An implementation attack exploits a mistake (vulnerability) made while implementing an application, service, or system. Bruce Schneier describes implementation attacks as follows: “Many systems fail because of mistakes in implementation. Some systems don’t ensure that plaintext is destroyed after it’s encrypted. Other systems use temporary files to protect against data loss during a system crash, or virtual memory to increase the available memory; these features can accidentally leave plaintext lying around on the hard drive. In extreme cases, the operating system can leave the keys on the hard drive. One product we’ve seen used a special window for password input. The password remained in the window’s memory even after it was closed. It didn’t matter how good that product’s cryptography was; it was broken by the user interface” [41].

Side-Channel Attacks

Side-channel attacks use physical data to break a cryptosystem, such as monitoring CPU cycles or power consumption used while encrypting or decrypting. Some purists may claim this is breaking some type of rule, but as Bruce Schneier said, “Some researchers have claimed that this is cheating. True, but in real-world systems, attackers cheat. Their job is to recover the key, not to follow some rules of conduct. Prudent engineers of secure systems anticipate this and adapt to it” [42].

Timing Attacks

Timing attacks are a type of side-channel attack that uses time to break a system or divulge sensitive data. Imagine a login form that returns these errors for an invalid login:

  • Invalid user/invalid password: “No such user”
  • Valid user/invalid password: “Password incorrect”

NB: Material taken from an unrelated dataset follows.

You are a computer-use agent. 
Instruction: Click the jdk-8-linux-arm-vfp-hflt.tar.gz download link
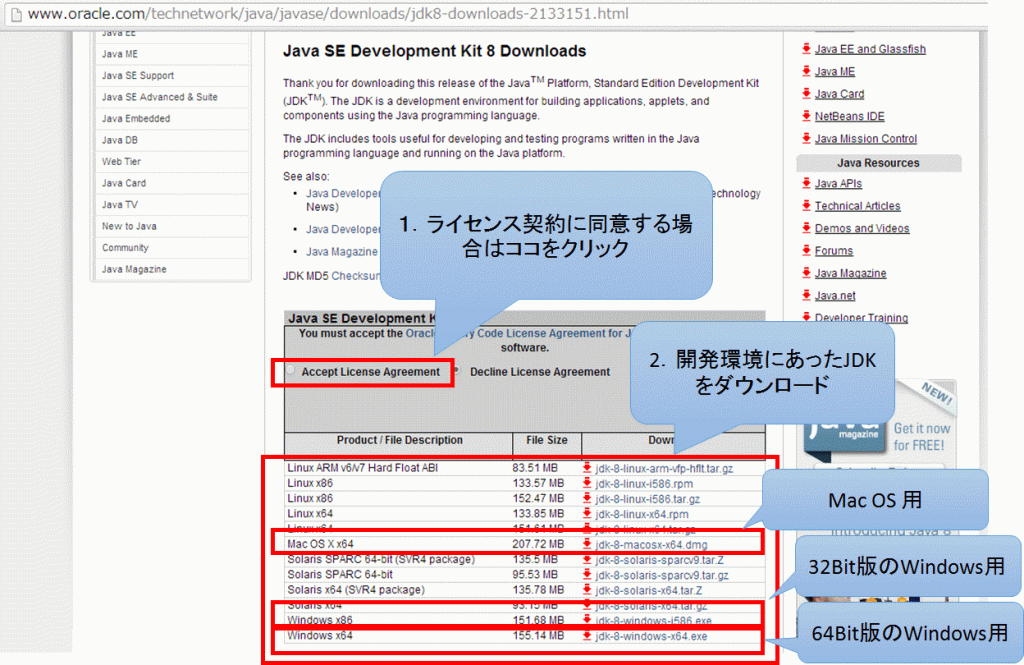click(x=662, y=468)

In that case a remote attacker could launch a username harvesting attack, trying a range of usernames (asmith, bsmith, csmith, dsmith, etc.), and note when the error “Password incorrect” is returned (signifying a valid username). The site designers use this logic to thwart username harvesting:

  • Invalid username: return “Login incorrect”
  • Valid username:
  • Hash the provided password, and compare with the user’s password hash
  • Valid password: authenticate user
  • Invalid password: return “Login incorrect”

That appears to make username harvesting impossible: both invalid user/invalid password and valid user/invalid password return “Login incorrect.” But the latter case takes longer: the server must check the hash (where the hash is not checked for an invalid user). This means fast response = invalid account and slow response = valid account. This timing difference would be difficult to measure using a fast hash algorithm such as SHA-3 but is much easier to detect when using a slow hash algorithm such as bcrypt (discussed previously).

Fault Injection Attacks

Side-channel attacks (discussed in the previous section) are passive: they monitor (read) a system. Fault injection attacks are physical attacks that are active: they change a system, typically by injecting energy such as electricity, light, or electromagnetic interference (EMI). Fault injection attacks (FIAs) perturb the device’s physical conditions beyond that which it was intended; for example, using intense electromagnetic (EM) pulses, high ambient temperatures, and under- and over-volting the device’s supply voltage. These attacks can induce errors in internal electronic components, which can be utilized to recover cryptographic keys and other secret data [43].